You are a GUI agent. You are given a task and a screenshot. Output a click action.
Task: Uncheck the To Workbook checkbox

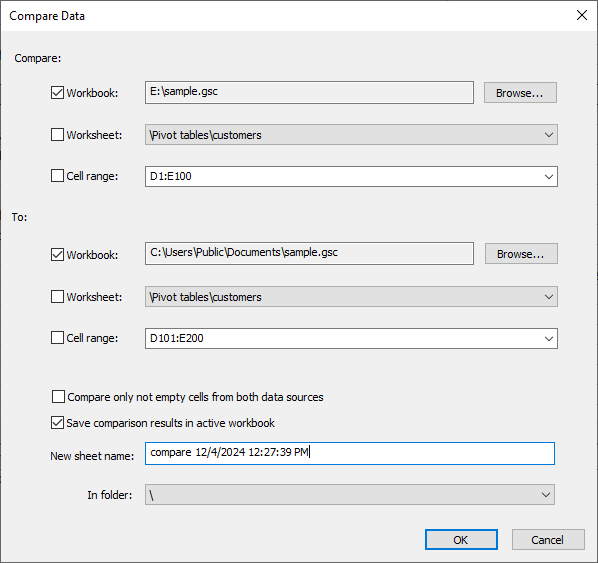57,254
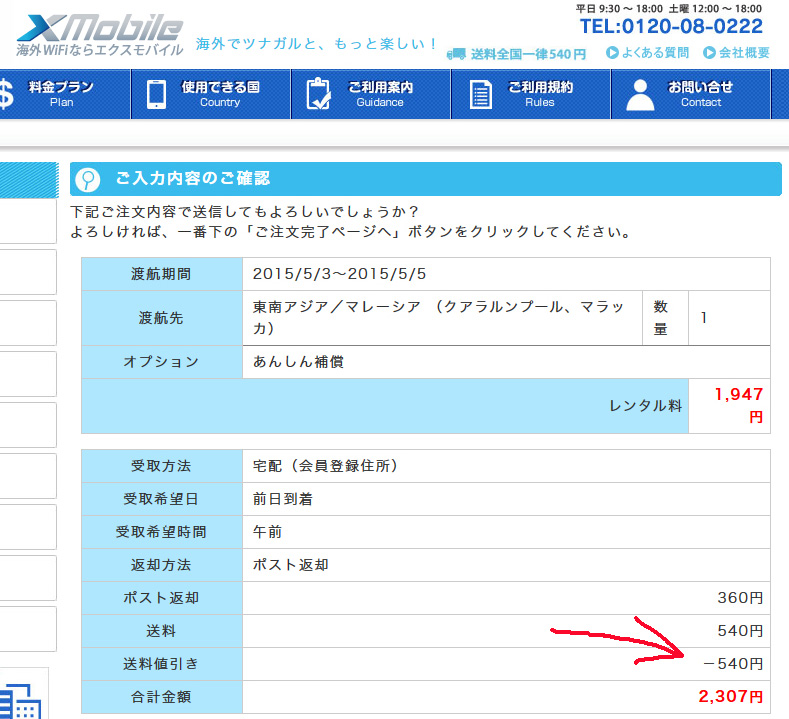Click the XMobile logo
Image resolution: width=789 pixels, height=719 pixels.
pyautogui.click(x=100, y=34)
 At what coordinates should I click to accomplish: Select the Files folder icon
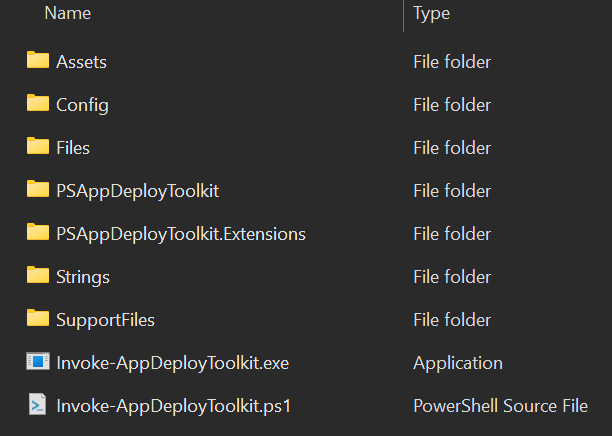coord(38,146)
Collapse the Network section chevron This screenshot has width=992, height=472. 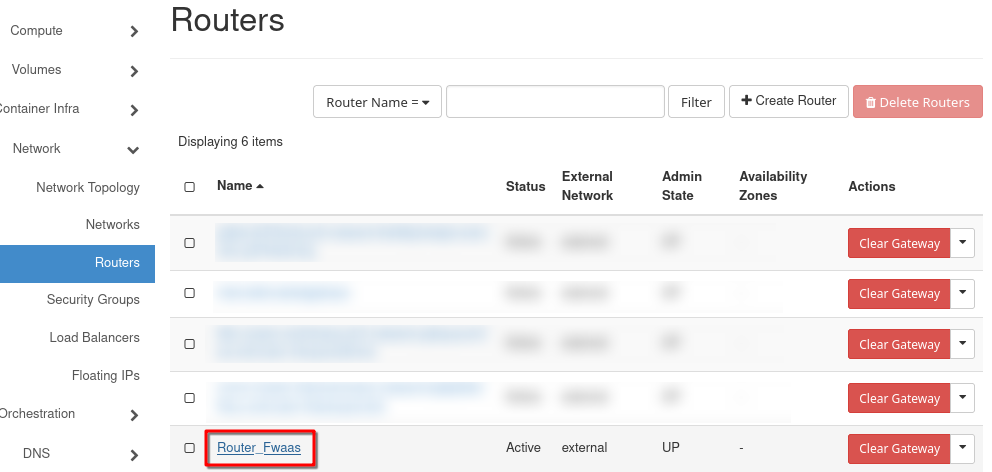[134, 150]
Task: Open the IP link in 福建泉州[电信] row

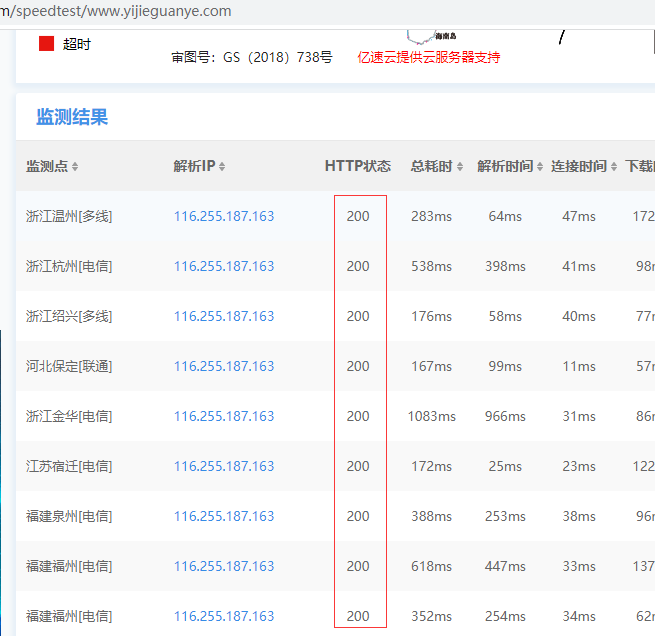Action: [224, 516]
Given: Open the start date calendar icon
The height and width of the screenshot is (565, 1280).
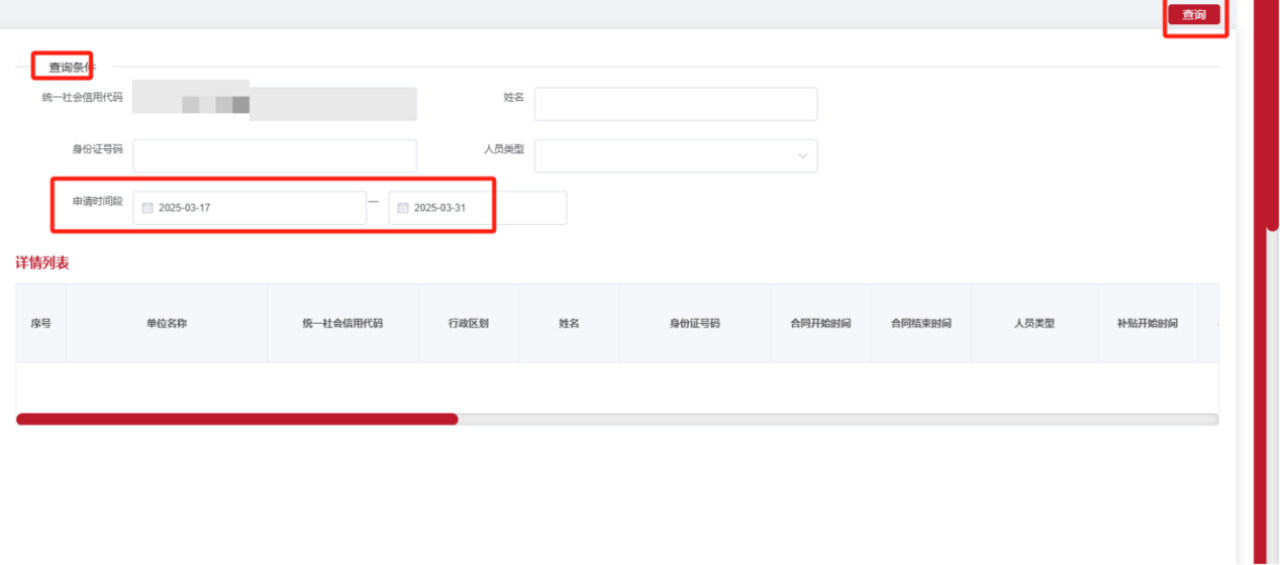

+++

(WHAT YOU ARE ASKED TO DO): Write out, word for word, only the lines from the one containing "Given: Open the start date calendar icon" to the end of the data above; the pictures stay out.

(YOUR RESPONSE):
Given: Open the start date calendar icon
The height and width of the screenshot is (565, 1280).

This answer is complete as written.